━━━ DATA FOR THIS TASK

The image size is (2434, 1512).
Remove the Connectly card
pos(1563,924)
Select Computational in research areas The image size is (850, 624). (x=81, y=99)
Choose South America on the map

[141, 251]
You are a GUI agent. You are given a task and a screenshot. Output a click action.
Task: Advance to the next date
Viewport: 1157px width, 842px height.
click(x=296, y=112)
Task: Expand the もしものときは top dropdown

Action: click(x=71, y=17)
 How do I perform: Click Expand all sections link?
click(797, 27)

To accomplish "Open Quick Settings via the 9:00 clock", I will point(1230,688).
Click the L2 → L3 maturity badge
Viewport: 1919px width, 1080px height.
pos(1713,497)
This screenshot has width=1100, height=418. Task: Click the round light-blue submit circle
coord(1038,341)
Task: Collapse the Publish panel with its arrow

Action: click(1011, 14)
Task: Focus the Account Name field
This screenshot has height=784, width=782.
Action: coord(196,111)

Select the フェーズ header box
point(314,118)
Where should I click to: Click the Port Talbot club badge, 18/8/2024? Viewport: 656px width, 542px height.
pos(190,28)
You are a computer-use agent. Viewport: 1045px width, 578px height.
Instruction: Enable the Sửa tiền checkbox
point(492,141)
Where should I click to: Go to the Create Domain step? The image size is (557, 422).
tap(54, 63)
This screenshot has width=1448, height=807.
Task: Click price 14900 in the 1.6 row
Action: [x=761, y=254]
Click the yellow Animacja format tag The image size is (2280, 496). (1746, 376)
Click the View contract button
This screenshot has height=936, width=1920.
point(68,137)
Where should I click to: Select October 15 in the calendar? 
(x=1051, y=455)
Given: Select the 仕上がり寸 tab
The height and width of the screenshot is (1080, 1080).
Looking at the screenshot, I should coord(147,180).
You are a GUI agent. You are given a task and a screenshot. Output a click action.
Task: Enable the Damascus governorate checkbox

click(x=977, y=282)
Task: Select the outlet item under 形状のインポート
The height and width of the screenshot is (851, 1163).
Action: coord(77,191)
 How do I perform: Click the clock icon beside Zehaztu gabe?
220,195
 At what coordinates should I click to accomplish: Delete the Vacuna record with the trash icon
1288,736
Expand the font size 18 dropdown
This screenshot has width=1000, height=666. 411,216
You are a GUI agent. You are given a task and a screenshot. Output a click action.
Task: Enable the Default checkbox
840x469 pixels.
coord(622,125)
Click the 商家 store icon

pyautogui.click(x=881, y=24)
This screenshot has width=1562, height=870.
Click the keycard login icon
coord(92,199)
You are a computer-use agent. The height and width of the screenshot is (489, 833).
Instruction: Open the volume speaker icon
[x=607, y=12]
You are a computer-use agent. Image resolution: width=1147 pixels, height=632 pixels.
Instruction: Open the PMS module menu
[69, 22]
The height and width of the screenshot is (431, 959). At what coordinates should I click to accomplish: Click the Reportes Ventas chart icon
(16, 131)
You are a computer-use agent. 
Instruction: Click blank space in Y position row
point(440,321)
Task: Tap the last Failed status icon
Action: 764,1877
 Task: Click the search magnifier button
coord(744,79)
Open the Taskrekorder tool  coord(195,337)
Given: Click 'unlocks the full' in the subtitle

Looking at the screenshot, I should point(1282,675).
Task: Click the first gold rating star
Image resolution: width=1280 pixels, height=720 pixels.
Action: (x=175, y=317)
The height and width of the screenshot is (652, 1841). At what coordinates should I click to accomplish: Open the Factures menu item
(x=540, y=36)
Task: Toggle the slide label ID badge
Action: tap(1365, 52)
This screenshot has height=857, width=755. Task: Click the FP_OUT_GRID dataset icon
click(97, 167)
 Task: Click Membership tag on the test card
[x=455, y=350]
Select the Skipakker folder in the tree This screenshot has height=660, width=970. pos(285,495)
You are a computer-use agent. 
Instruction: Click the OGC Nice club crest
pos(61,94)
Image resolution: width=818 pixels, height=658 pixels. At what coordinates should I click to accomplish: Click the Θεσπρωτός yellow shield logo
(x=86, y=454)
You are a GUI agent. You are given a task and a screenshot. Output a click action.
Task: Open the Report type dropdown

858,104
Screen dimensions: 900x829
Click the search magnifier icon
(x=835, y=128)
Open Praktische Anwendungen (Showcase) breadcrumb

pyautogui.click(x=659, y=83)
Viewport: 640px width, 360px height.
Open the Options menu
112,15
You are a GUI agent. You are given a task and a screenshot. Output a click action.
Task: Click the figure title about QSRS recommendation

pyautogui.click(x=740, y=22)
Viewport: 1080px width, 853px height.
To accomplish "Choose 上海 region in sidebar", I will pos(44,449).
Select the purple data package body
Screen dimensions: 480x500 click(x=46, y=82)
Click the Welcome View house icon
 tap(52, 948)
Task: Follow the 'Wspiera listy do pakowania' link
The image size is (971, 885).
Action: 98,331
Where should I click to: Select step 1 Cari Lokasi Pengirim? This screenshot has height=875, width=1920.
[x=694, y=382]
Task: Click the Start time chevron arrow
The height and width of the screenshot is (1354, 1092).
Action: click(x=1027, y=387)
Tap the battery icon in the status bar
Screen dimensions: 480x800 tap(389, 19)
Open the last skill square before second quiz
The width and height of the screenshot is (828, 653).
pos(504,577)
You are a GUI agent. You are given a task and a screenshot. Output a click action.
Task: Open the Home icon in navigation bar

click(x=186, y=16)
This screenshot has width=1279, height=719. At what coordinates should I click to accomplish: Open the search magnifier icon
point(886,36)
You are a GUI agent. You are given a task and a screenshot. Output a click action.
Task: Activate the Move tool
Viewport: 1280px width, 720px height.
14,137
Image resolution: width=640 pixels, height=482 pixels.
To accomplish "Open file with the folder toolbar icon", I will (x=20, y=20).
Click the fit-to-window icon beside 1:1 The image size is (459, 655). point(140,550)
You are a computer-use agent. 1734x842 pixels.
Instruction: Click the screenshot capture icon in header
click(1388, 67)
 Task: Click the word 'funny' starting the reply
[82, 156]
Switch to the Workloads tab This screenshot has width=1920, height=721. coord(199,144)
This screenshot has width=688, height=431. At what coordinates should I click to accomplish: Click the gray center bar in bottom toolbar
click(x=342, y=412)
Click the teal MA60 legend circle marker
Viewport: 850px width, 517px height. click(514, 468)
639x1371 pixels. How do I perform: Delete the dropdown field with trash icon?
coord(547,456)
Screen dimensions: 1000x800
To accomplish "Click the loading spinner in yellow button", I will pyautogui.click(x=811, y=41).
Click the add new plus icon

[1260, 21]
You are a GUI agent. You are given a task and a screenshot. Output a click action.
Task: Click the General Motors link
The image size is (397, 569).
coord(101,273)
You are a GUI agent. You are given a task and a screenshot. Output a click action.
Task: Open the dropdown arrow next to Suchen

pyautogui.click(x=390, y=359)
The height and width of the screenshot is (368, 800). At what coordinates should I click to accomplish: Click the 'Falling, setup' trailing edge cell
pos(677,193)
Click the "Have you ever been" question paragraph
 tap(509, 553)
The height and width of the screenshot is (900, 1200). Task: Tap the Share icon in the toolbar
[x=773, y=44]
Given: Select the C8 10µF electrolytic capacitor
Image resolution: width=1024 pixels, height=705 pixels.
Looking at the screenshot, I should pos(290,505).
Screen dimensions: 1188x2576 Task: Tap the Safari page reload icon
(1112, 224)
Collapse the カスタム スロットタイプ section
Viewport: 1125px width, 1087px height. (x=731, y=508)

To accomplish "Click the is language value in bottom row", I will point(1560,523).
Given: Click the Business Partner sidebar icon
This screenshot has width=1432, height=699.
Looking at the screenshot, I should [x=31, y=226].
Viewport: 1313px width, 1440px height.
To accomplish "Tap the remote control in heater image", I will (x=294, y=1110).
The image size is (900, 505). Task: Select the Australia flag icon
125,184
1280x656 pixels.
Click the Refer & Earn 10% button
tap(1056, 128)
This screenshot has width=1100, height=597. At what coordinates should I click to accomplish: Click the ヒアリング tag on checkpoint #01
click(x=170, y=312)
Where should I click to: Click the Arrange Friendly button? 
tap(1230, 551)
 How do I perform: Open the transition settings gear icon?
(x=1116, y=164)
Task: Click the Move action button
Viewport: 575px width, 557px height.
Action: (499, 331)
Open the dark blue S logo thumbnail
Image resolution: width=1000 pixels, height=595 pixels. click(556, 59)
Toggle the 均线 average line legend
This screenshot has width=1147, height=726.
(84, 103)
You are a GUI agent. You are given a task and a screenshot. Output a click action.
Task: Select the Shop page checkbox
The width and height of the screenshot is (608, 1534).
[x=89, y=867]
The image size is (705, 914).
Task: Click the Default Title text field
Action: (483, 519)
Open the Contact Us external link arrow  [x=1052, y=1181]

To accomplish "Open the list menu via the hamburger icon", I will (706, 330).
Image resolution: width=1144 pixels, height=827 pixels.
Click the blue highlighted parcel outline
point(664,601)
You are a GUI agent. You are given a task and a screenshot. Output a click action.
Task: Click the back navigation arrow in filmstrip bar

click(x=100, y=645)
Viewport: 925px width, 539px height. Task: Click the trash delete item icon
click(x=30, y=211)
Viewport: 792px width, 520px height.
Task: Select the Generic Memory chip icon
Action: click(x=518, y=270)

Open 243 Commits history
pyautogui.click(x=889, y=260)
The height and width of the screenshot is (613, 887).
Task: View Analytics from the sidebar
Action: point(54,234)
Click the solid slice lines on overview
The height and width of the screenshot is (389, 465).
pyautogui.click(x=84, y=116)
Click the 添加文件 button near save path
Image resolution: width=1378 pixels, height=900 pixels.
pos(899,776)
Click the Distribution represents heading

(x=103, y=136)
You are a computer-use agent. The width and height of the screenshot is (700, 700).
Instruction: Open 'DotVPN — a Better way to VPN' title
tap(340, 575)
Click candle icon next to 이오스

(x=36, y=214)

━━━━━━

## [WORK TASK]
In the entries above, restate word for word the lines between the one holding "The width and height of the screenshot is (608, 1534)." and the one holding "Image resolution: width=1144", inclusive, and nothing besides.

## [RESULT BELOW]
The width and height of the screenshot is (608, 1534).
[x=89, y=867]
The image size is (705, 914).
Task: Click the Default Title text field
Action: (483, 519)
Open the Contact Us external link arrow  [x=1052, y=1181]

To accomplish "Open the list menu via the hamburger icon", I will (706, 330).
Image resolution: width=1144 pixels, height=827 pixels.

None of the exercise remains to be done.